Would voters’ candidate selections be different if they knew that governors and legislators are not truly balancing the state’s budget? If they knew that claims of balanced budgets were based upon bills not being paid, billions of dollars of costs being hidden and borrowed money being included? Or if taxes had to be increased to cover the true costs of state government?

This election cycle, voters are being enticed with talk of budget surpluses, tax cuts and additional services and benefits. In addition to billions of dollars coming into Illinois coffers from the federal government, the so-called surplus is a result of paying $3 billion to $4 billion less into the states’ pension systems than the amount the systems’ actuaries have determined is needed to properly fund the promised benefits.

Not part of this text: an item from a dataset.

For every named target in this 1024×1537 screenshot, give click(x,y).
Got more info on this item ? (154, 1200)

Meanwhile, elected officials claim that the state budget provides full funding of the “required contribution” into the pension systems. In fact, they tout they will pay an additional $500 million into the pension systems.

When Illinois elected officials talk about the “required contribution,” they mean the statutorily required contribution established in 1994 during the Gov. Jim Edgar administration. This funding scheme is so flawed that in 2013, the Securities and Exchange Commisison charged Illinois with securities fraud for “misleading municipal bond investors about the state’s approach to funding its pension obligations.” Former SEC Administrator Peter Chan described the plan as a “balloon mortgage on steroids.” The “required contribution” being touted now is based upon this scheme.

Unfortunately, the way Illinois prepares its general and other budgeted funds’ financial statements support the false claims of balanced budgets and surpluses. While corporations use accounting standards set by the Financial Accounting Standards Board, state and local governments, like Illinois, use a different set of rules established by the Governmental Accounting Standards Board.

Under rules of the first group, corporations are required to report the financial information of their parent entities and subsidiaries using full-accrual accounting, in which earned revenues and incurred expenses are included. The government rules, on the other hand, require governments to keep two sets of books. Government-wide consolidated financial statements are prepared using a method similar to the corporate method. But the governmental funds statements that account for general and other budgeted funds use a convoluted system called “modified accrual accounting.”

Under this system, Illinois’ general-fund statements do not include accumulating pension debt, and loan proceeds are in essence treated as revenues. Bills that have been received by the state but not paid are also excluded. Illinois routinely has billions of dollars of unpaid bills, including the $3.6 billion outstanding as of March 31, and more than $150 billion of pension debt.

The result is that the state is more than $200 billion in debt despite claims of balanced budgets.

Illinois voters will once again go to the polls without knowing the true state of the government’s finances. If the state had to use the same accounting rules as the rest of us, the financial statements for its general and other budgeted funds would report the truth. Unfortunately, the governmental standards board is currently considering fortifying its rules that require Illinois and other state and local governments to keep two sets of books and prolong this charade.

Sheila A. Weinberg, a certified public accountant, is founder and CEO of Truth in Accounting, a government-finance watchdog.